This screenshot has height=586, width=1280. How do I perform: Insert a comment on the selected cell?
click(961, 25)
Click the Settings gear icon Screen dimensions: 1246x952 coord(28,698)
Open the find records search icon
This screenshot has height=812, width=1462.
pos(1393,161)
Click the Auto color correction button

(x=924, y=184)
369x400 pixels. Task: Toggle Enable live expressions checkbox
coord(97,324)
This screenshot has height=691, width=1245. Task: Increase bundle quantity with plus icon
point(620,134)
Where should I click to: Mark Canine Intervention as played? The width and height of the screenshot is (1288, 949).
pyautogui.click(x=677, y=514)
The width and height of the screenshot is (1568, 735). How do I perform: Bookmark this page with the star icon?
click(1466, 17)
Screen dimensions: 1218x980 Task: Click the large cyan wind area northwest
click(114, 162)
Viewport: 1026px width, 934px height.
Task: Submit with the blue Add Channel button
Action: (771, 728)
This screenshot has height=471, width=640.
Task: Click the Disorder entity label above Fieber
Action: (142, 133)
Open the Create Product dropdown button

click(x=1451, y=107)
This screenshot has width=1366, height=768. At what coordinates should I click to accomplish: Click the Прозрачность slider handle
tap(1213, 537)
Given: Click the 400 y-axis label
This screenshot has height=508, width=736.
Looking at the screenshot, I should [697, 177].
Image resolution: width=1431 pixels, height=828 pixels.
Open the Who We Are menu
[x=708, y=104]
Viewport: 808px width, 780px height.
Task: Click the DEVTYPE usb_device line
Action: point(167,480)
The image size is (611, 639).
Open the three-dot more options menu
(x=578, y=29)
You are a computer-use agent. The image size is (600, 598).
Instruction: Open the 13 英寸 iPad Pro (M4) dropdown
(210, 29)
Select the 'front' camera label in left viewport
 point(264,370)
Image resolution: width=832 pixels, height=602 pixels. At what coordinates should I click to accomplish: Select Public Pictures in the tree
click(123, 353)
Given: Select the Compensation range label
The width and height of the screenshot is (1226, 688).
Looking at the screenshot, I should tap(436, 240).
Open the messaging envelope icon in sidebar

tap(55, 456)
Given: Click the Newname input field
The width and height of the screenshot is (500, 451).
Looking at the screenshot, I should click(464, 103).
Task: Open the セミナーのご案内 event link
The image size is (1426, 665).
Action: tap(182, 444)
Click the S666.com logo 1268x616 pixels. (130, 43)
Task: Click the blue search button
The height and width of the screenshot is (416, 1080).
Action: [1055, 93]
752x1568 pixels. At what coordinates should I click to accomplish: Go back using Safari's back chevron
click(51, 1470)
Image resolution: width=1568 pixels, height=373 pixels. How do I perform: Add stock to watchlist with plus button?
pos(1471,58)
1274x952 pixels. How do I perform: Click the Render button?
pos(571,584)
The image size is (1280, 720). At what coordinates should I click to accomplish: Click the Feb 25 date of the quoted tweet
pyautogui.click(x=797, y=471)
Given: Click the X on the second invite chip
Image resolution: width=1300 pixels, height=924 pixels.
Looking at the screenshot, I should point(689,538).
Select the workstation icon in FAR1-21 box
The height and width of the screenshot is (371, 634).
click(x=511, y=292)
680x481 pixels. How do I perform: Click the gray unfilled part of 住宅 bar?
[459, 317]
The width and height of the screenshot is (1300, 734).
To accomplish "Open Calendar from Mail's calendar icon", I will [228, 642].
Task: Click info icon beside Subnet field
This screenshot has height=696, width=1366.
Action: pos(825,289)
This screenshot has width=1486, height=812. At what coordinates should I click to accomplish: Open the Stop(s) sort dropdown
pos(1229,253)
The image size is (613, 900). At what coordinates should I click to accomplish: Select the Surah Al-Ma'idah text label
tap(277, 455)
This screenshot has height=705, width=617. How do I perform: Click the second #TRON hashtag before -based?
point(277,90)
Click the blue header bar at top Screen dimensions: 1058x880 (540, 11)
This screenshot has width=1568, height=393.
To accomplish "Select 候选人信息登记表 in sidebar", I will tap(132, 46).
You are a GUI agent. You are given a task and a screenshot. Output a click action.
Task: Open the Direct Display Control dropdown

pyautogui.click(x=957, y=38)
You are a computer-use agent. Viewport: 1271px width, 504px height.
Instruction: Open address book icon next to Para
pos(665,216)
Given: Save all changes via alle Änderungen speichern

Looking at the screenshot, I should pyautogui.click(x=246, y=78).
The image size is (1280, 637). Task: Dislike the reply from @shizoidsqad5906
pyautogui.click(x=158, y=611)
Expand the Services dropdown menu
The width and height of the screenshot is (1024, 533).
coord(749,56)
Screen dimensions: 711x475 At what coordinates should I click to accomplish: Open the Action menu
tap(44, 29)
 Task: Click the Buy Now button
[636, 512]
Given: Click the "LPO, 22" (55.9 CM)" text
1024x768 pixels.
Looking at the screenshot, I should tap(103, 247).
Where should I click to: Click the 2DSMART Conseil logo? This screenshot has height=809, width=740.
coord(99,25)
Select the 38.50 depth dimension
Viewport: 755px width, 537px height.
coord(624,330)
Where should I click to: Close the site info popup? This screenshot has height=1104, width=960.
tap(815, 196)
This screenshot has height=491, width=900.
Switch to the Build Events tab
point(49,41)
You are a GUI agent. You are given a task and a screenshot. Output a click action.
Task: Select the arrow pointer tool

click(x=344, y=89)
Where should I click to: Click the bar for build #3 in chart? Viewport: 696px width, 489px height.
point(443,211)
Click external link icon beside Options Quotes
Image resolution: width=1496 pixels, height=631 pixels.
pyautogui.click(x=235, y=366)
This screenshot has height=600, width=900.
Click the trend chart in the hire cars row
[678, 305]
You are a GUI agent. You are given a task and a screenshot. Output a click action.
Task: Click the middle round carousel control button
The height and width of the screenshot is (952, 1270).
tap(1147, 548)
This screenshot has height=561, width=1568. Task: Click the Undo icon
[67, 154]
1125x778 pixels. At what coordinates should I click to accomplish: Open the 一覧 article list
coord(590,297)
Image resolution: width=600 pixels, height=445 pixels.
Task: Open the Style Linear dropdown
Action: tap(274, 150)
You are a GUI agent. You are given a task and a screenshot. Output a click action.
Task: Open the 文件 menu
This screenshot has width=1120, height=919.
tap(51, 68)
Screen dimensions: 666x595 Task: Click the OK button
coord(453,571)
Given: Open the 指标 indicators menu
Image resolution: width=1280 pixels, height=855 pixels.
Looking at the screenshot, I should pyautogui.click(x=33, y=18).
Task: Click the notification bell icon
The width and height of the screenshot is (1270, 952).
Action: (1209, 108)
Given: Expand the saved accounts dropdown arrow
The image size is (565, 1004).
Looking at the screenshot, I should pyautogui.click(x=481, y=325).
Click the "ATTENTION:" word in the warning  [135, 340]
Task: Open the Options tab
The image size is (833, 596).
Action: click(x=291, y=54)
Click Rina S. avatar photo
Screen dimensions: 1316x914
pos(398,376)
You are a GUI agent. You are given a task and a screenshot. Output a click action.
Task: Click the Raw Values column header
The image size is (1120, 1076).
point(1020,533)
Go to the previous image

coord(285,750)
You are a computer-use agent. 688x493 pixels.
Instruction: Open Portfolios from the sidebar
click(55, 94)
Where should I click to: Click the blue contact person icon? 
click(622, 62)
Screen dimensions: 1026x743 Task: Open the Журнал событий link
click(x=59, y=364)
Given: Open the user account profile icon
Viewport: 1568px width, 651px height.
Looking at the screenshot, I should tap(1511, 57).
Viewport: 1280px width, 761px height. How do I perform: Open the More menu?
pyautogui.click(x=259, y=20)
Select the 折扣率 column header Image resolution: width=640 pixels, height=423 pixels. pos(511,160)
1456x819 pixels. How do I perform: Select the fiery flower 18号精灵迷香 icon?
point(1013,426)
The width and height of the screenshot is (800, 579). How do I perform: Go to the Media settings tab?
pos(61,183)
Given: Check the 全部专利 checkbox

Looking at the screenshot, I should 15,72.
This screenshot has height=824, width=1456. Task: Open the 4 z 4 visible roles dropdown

***

* _ACTIVITY_: The answer must consist of every line from the entries that holds the string "computer".

* _RESPONSE BELOW_:
You are a computer-use agent. The image size is (600, 598).
You are a computer-use agent. Viewport: 1271px width, 504px height.
You are a computer-use agent. 688x493 pixels.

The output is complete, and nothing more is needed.